Außerdem zeigen die Ergebnisse der Studie laut der Sexologin, dass die Auswirkung der Nutzung von Sexpuppen auf die psychische Gesundheit derzeit noch unterschätzt wird.

„Sexpuppen könnten Verwender:innen, die unter mentalen Problemen im Zusammenhang mit sexuellen Funktionsstörungen leiden, das Potenzial bieten, ihre Wahrnehmung psychosexueller Empfindungen zu erforschen“, führt Cooper hierzu aus. Deren Verwendung könne sich somit positiv auf psychologische Heilungsprozesse auswirken.

Einschränkungen der Studie

Da viele Puppen-Nutzer:innen ihre Puppen geheim halten, dürften in der Studie jene Verwender:innen überrepräsentiert gewesen sein, die offener mit ihrer Puppe umgingen. Entsprechend könnte die Gruppe derjenigen, die in einer Partnerschaft mit einer Sexpuppe leben, überrepräsentiert sein.
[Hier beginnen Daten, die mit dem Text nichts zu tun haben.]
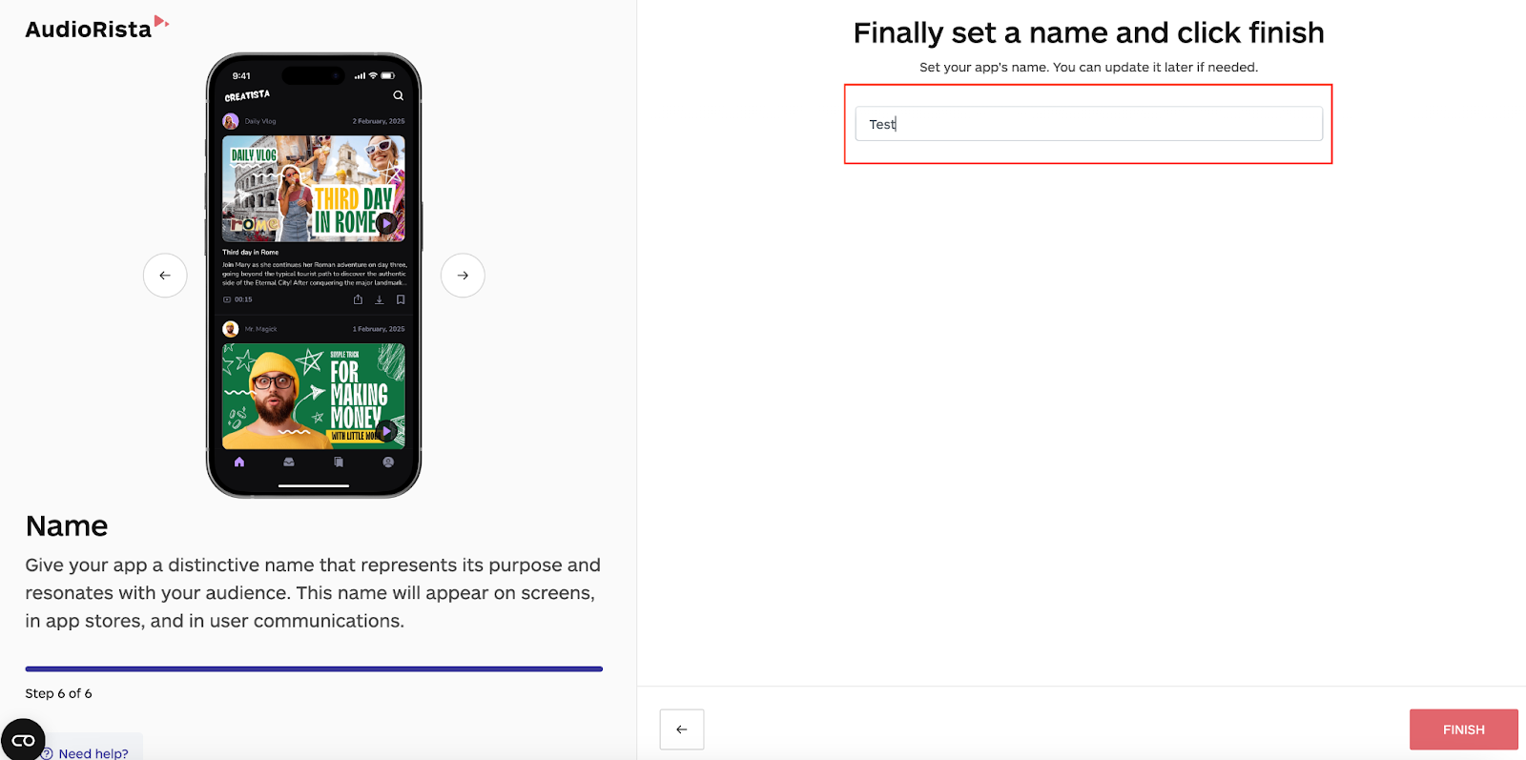Click the FINISH button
Obwohl die Forschenden den Teilnehmer:innen Anonymität garantierten, kann nicht ausgeschlossen werden, dass die Antworten vor dem Hintergrund der Stigmatisierung verzerrt wurden, indem die Proband:innen bei der Beantwortung potenziell Maßstäbe sozialer Erwünschtheit berücksichtigten.

Denkbar sind auch falsche Angaben aus Angst vor rechtlichen Konsequenzen, da der Besitz und Verkauf von Sexpuppen mit kindlichem Aussehen in Deutschland unter Strafe steht.

Offene Fragen für zukünftige Studien

Da es sich um eine Querschnittstudie handelte, können aus den Ergebnissen keine kausalen Zusammenhänge abgeleitet werden. Hierfür wären Studien mit einem Längsschnittdesign nötig – also Untersuchungen, die über einen längeren Zeitraum immer wieder Daten erheben.

Erst dadurch könne der Henne-Ei-Effekt aufgelöst werden: Führen Puppen zu einer Verstärkung der Feindlichkeit gegenüber Frauen und deren Objektivierung? Oder umgehen Personen, die ohnehin verstärkt frauenfeindliche Einstellung aufweisen, reale weibliche Personen eher und lagern ihre Bedürfnisse auf Puppen aus?

Laut den Macher:innen der vorliegenden Studie könnten Laborexperimente in Zukunft zusätzlich dabei helfen, zu verstehen, inwieweit der Sex mit einer Puppe in Bezug auf Physiologie und Verhalten mit dem Sex mit einem Menschen vergleichbar ist oder eine potenzielle Änderung von Einstellungen bewirkt.

Von großem Interesse wären darüber hinaus Untersuchungen des großen (Sex-)Puppenmarkts in Ländern wie China oder Japan.